My main argument hasn’t been that it’s wrong to kill Alice and replace her with Bob, even if Bob is better at producing value for others. It has been that it’s wrong to kill Alice and replace her with Bob, even though Bob is better at producing value for himself than Alice is at producing value for herself.
Huh. I think I’m even more deeply confused about your position than I thought I was, and that’s saying something.
But, OK, if we can agree that replacing Alice with Bob is sometimes worth doing because Bob is more valuable than Alice (or valuable-to-others, if that means something different), then most of my objections to it evaporate. I think we’re good.
On a more general note, I’m not really sure how to separate valuable-to-others from valuable-to-self. The examples you give of the latter are things like having fun, but it seems that the moment I decide that Alice having fun is valuable, Alice’s fun stops being merely valuable to Alice… it’s valuable to me, as well. And if Alice having fun isn’t valuable to me, it’s not clear why I should care whether she’s having fun or not.
On a more general note, I’m not really sure how to separate valuable-to-others from valuable-to-self. The examples you give of the latter are things like having fun, but it seems that the moment I decide that Alice having fun is valuable, Alice’s fun stops being merely valuable to Alice… it’s valuable to me, as well.
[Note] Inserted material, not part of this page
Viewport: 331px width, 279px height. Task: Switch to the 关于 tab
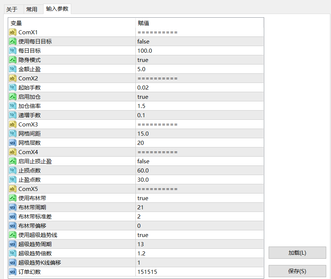click(12, 9)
You’re absolutely right that in real life such divisions are not clear cut, and there is a lot of blurring on the margin. But dividing utility into “utility-to-others” and “utility-to-self” or “self-interest” and “others-interest” is a useful simplifying assumption, even if such categories often blur together in the real world.
Maybe this thought experiment I thought up will make it clearer: Imagine a world where Alice exists, and has a job that benefits lots of other people. For her labors, Alice is given X resources to consume. She gains Y utility from consuming from them. Everyone in this world has such a large amount of resources that giving X resources to Alice generates the most utility, everyone else is more satiated than Alice and would get less use out of her allotment of resources if they had them instead.
Bob, if he was created in this world, would do the same highly-beneficial-to-others job that Alice does, and he would do it exactly as well as she did. He would also receive X resources for his labors. The only difference is that Bob would gain 1.1Y utility from consuming those resources instead of Y utility.
In these circumstances I would say that it is wrong to kill Alice to create Bob.
However, if Bob is sufficiently better at his job than Alice, and that job is sufficiently beneficial to everyone else (medical research for example) then it may be good to kill Alice to create Bob, if killing her is the only possible way to do so.
So, as I said before, as long as you’re not saying that it’s wrong to kill Alice even if doing so leaves everyone better off, then I don’t object to your moral assertion.
That said, I remain just as puzzled by your notion of “utility to Alice but not anyone else” as I was before. But, OK, if you just intend it as a simplifying assumption, I can accept it on that basis and leave it there.
Huh. I think I’m even more deeply confused about your position than I thought I was, and that’s saying something.
But, OK, if we can agree that replacing Alice with Bob is sometimes worth doing because Bob is more valuable than Alice (or valuable-to-others, if that means something different), then most of my objections to it evaporate. I think we’re good.
On a more general note, I’m not really sure how to separate valuable-to-others from valuable-to-self. The examples you give of the latter are things like having fun, but it seems that the moment I decide that Alice having fun is valuable, Alice’s fun stops being merely valuable to Alice… it’s valuable to me, as well. And if Alice having fun isn’t valuable to me, it’s not clear why I should care whether she’s having fun or not.
You’re absolutely right that in real life such divisions are not clear cut, and there is a lot of blurring on the margin. But dividing utility into “utility-to-others” and “utility-to-self” or “self-interest” and “others-interest” is a useful simplifying assumption, even if such categories often blur together in the real world.
Maybe this thought experiment I thought up will make it clearer: Imagine a world where Alice exists, and has a job that benefits lots of other people. For her labors, Alice is given X resources to consume. She gains Y utility from consuming from them. Everyone in this world has such a large amount of resources that giving X resources to Alice generates the most utility, everyone else is more satiated than Alice and would get less use out of her allotment of resources if they had them instead.
Bob, if he was created in this world, would do the same highly-beneficial-to-others job that Alice does, and he would do it exactly as well as she did. He would also receive X resources for his labors. The only difference is that Bob would gain 1.1Y utility from consuming those resources instead of Y utility.
In these circumstances I would say that it is wrong to kill Alice to create Bob.
However, if Bob is sufficiently better at his job than Alice, and that job is sufficiently beneficial to everyone else (medical research for example) then it may be good to kill Alice to create Bob, if killing her is the only possible way to do so.
So, as I said before, as long as you’re not saying that it’s wrong to kill Alice even if doing so leaves everyone better off, then I don’t object to your moral assertion.
That said, I remain just as puzzled by your notion of “utility to Alice but not anyone else” as I was before. But, OK, if you just intend it as a simplifying assumption, I can accept it on that basis and leave it there.